Seniors Baylee Slemp and Dylan Peacock also found their windows scattered to pieces on the ground waiting for them at their vehicles.
“The first thing that really popped into my head was ‘looks like I’ll be staying at the school a little bit longer,’” Peacock said. “I tried to make jokes with the other people that weren’t so happy to help lighten up the mood.”
Peacock’s attempt to get the eerie mood cheerful again lasted only a few short minutes, when Slemp walked to her red car to discover her iPad and wallet stolen from the backseat.
“First, I hyperventilated and screamed a few words,” Slemp said. “Then I called the cops in the process.”
The police officer looked over the cars to ensure a broken window as the only damage. Once he wrote everything down, filed a police report and the parents of the students arrived to the parking lot, the officer took a rubber glove and gently pushed the remaining pieces of glass out of the windows so Butcher, Slemp and Peacock could drive home safely. After the incident, students throughout Legacy became more cautious about taking their valuables with them instead of leaving them open to the public in the car.
“I take it all with me and lock it in my band locker during the day, so I know it’s always going to be safe and sound,” Butcher said. “Leaving something valuable in the car like that just isn’t worth it.”

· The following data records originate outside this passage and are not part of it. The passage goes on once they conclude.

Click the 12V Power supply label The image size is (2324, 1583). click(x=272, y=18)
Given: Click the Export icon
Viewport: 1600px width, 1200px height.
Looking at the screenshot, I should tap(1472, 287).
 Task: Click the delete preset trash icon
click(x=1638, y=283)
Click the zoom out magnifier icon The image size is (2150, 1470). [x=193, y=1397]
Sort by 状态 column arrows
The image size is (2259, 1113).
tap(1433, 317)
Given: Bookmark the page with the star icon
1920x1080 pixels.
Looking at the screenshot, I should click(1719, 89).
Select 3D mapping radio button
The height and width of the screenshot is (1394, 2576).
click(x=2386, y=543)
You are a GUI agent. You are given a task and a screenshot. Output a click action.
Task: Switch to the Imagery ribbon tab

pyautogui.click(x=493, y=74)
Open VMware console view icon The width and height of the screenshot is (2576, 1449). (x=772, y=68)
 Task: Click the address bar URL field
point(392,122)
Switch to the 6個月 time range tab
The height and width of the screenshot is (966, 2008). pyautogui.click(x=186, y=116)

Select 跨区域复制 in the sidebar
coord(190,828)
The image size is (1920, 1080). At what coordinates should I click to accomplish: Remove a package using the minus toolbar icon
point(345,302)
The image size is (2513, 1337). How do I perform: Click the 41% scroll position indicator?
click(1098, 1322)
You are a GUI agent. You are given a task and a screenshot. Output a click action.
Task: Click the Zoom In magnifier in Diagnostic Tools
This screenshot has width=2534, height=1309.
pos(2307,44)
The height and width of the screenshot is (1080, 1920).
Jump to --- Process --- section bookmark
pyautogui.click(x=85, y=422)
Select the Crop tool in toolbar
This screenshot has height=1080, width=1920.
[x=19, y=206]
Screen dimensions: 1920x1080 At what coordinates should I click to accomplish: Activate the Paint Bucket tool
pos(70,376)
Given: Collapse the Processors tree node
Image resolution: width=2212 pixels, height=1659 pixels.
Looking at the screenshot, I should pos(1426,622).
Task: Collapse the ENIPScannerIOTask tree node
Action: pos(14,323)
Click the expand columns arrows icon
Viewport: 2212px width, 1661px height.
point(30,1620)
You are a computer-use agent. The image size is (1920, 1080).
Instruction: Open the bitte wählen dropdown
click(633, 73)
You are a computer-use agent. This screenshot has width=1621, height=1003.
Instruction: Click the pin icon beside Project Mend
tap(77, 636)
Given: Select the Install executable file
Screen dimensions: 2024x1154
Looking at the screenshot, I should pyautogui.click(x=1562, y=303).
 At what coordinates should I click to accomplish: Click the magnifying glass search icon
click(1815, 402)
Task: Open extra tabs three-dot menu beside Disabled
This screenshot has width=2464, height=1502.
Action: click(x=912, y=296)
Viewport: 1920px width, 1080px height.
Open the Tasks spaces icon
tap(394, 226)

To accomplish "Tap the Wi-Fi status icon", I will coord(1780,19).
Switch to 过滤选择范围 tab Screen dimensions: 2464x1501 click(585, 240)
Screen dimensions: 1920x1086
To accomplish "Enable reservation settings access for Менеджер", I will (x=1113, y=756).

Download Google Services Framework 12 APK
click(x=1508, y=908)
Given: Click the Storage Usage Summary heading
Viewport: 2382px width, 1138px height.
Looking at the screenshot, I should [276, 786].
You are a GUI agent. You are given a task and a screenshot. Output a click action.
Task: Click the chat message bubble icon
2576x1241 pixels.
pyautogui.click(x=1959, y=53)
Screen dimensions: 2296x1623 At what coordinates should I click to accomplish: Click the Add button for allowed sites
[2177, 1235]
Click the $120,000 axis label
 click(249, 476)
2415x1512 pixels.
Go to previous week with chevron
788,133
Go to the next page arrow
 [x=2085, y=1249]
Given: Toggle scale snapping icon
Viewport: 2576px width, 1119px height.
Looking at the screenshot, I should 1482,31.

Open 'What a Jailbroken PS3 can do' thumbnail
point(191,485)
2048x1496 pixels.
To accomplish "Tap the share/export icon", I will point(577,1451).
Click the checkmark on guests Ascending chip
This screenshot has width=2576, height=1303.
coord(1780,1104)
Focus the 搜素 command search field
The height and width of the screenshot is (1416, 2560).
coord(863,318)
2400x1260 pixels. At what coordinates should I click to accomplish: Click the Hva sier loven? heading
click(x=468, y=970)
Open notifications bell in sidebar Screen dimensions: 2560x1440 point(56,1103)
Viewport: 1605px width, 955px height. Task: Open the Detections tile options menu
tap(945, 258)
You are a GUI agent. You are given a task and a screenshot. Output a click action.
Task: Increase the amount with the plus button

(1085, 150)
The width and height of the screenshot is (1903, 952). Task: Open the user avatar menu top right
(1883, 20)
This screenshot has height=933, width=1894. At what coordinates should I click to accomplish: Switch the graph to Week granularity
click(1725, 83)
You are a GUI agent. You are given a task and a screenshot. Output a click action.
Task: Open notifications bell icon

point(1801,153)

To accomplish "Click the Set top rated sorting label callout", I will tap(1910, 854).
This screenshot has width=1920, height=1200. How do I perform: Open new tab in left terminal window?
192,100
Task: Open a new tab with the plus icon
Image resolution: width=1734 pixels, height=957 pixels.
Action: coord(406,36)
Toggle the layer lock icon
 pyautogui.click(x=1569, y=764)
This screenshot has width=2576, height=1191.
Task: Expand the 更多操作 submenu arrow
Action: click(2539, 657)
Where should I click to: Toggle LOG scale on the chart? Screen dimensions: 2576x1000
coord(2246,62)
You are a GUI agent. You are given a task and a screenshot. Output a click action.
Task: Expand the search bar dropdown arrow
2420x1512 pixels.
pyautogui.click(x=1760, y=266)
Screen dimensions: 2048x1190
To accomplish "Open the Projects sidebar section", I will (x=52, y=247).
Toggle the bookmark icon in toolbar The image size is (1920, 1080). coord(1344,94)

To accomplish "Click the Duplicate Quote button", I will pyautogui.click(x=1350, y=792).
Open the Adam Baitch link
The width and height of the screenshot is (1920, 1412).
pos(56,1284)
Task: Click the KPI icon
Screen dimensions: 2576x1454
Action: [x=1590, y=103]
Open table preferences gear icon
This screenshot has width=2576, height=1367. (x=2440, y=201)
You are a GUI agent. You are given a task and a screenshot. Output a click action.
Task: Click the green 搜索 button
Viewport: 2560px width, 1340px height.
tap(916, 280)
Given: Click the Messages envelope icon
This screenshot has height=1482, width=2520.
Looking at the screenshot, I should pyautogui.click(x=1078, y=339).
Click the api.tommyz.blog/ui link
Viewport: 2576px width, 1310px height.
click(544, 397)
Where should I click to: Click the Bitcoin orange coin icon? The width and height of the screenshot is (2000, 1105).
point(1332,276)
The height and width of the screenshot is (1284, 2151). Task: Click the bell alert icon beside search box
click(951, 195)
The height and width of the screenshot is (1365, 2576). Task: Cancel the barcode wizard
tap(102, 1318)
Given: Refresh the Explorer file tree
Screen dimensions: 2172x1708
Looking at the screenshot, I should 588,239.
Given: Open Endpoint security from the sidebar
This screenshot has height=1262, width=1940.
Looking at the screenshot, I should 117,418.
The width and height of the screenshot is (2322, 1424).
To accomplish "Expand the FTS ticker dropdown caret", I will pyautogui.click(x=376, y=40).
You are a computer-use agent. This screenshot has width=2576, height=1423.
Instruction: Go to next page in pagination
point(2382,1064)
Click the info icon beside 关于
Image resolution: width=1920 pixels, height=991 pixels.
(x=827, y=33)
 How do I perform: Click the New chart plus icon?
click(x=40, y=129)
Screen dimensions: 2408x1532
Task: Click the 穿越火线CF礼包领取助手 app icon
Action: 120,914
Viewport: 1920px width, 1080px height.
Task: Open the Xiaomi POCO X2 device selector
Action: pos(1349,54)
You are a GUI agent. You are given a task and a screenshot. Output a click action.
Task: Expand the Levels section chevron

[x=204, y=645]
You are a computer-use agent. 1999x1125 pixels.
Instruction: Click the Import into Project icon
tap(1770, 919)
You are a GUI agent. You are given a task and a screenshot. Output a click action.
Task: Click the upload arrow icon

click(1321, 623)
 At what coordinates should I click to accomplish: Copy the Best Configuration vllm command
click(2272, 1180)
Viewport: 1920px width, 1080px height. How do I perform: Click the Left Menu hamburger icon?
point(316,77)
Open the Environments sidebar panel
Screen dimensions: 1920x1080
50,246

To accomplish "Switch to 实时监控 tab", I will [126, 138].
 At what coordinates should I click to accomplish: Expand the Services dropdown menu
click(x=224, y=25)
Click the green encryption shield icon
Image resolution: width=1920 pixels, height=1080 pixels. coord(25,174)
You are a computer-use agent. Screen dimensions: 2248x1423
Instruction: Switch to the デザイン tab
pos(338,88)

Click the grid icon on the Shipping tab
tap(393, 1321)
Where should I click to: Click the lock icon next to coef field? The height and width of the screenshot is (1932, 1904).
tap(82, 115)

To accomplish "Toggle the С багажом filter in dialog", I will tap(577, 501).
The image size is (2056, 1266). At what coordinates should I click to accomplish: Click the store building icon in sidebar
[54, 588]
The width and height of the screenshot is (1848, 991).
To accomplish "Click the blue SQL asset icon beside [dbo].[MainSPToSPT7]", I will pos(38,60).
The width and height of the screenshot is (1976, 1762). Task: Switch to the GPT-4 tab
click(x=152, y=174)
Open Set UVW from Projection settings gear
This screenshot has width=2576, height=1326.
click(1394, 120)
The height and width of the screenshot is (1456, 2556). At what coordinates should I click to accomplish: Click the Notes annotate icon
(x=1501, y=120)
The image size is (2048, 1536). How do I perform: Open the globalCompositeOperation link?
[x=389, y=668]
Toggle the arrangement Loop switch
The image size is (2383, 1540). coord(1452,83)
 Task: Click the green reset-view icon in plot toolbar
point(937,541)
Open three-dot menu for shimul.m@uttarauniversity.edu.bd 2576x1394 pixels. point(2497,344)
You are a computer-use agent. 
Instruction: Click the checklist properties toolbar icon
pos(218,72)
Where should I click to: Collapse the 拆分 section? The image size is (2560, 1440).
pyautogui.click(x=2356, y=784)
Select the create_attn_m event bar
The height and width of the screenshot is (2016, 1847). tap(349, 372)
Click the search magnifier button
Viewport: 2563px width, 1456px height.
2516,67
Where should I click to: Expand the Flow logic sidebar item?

Not only did three cars from Legacy get broken into, but three other cars at Mansfield High School did as well. When the officer arrived at Legacy, he spoke to the victims of the robbery, shocked to say that he had seen the same case just 30 minutes earlier. The Mansfield Police Department isn’t positive who committed this crime, but they continue to watch the video footage taken with security cameras located on all corners of the mansfield schools.
“If I could see the thieves today, I would probably say ‘Nice try’ because they didn’t steal anything from me, not even my $2,000 trumpet sitting right there in the backseat,” Peacock said.